• [VORLIEGENDER TEXT]
Geburtshelferinnen haben es nach wie vor schwer
Der Tarif sieht zwei Hebammen-Untergruppen vor: Diejenigen, die Geburtshilfe anbieten und solche, die es nicht tun. 2020 blieben die Prämien für Hebammen ohne Geburtshilfe stabil. Für solche, die Geburtshilfe anbieten, stiegen die Prämien ab Jahresmitte 2021.
Nun haben DHV, Hevianna und das Versicherungskonsortium den Haftpflichtversicherungsschutz für DHV-Mitglieder bis zum 30. Juni 2027 verlängert. Und auch beim neuen Vertrag haben Hebammen, die Geburtshilfe anbieten, das Nachsehen. Denn für ihre Kolleginnen, die sich lediglich auf Geburtsvorbereitung, Nachsorge und ähnliches spezialisieren, bleibt die Prämie über die gesamte Laufzeit des neuen Vertrags gleich. Für Hebammen mit Geburtshilfe hingegen steigen die Beiträge 2025 und 2026 um 5 Prozent. Diese Prämienerhöhungen seien „moderat“ und sollen die Inflation kompensieren, erklärt Christian Seeger vom Hevianna Versicherungsdienst, der den Vertrag mitverhandelt hat.

• [VORLIEGENDE DATENSÄTZE]
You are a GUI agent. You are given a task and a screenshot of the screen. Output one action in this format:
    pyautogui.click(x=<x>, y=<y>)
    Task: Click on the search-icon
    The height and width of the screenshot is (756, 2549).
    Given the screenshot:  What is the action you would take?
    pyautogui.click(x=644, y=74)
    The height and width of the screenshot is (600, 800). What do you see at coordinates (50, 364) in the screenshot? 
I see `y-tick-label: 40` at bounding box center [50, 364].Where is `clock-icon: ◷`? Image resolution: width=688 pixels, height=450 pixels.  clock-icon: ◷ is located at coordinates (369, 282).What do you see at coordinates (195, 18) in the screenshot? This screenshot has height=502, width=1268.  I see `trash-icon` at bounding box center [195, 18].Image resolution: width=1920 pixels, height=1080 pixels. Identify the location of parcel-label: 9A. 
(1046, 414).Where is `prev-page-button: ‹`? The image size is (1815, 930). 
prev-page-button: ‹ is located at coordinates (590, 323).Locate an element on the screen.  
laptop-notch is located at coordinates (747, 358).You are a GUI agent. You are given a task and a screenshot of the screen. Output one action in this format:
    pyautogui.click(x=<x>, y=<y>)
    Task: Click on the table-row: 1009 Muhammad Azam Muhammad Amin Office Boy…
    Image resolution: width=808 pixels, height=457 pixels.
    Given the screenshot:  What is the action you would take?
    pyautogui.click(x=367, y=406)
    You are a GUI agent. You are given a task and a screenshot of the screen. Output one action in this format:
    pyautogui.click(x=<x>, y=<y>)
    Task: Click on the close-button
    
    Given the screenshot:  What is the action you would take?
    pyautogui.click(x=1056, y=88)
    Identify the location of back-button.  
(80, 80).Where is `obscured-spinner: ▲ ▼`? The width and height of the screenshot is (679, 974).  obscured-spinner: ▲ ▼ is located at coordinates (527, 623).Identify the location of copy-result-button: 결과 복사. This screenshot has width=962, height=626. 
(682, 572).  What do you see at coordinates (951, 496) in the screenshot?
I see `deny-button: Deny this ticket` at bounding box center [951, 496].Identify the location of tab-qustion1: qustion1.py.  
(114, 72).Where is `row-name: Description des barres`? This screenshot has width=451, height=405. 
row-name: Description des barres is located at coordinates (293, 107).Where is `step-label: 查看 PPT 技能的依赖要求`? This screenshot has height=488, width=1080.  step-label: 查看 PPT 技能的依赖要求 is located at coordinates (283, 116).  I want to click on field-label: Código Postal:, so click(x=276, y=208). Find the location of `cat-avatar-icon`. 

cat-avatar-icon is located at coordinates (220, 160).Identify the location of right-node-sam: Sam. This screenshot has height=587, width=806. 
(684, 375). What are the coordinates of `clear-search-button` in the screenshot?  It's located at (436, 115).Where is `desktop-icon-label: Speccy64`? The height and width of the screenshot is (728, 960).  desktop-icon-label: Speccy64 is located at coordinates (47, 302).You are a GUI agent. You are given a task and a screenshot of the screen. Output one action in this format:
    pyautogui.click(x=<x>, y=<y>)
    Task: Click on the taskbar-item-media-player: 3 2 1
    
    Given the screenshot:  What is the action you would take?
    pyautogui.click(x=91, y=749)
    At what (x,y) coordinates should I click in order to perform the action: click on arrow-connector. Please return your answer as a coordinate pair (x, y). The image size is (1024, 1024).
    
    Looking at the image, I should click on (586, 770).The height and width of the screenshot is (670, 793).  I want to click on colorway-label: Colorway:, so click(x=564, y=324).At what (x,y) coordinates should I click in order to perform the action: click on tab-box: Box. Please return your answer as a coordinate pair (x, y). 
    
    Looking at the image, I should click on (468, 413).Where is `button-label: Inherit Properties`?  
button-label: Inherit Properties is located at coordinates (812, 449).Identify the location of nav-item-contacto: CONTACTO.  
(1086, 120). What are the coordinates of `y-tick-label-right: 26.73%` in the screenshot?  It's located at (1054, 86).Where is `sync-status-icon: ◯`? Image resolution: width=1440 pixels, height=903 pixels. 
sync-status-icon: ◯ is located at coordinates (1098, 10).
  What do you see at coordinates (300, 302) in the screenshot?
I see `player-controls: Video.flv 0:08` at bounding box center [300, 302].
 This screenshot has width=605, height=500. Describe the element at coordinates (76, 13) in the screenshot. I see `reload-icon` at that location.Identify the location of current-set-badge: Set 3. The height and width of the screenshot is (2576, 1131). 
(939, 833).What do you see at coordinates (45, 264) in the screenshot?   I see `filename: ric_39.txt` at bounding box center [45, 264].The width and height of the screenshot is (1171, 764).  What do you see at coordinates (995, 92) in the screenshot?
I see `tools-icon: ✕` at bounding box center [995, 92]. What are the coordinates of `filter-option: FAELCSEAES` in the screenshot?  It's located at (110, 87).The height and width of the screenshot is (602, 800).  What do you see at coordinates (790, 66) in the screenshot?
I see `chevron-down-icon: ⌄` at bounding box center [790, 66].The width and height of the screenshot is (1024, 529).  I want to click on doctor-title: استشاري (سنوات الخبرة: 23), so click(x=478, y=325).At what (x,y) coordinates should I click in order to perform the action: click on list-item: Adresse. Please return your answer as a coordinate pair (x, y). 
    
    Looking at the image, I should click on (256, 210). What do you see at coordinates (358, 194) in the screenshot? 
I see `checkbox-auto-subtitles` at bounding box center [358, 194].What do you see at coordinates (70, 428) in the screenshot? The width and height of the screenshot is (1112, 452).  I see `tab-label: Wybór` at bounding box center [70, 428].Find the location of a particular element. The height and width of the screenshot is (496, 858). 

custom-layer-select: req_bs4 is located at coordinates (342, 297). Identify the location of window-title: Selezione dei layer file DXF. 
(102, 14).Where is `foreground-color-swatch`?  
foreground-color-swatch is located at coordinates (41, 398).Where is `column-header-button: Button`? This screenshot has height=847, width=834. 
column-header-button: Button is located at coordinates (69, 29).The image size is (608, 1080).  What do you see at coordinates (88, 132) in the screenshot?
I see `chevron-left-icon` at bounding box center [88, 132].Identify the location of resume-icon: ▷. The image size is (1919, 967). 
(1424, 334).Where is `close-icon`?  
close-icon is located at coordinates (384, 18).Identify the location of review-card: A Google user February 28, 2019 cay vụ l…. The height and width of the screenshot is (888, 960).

• [ZIEL DER AUFGABE]
Fassen Sie den Text über die Haftpflichtprämien für Hebammen in zwei Sätzen zusammen. Die Datensätze werden hierfür nicht gebraucht.

• [IHRE LÖSUNG]
DHV, Hevianna und das Versicherungskonsortium haben den Haftpflichtversicherungsschutz für DHV-Mitglieder bis zum 30. Juni 2027 verlängert, wobei die Prämie für Hebammen ohne Geburtshilfe über die gesamte Vertragslaufzeit gleich bleibt. Für Hebammen mit Geburtshilfe steigen die Beiträge dagegen 2025 und 2026 um 5 Prozent, was Christian Seeger vom Hevianna Versicherungsdienst als moderat und als Ausgleich der Inflation bezeichnet.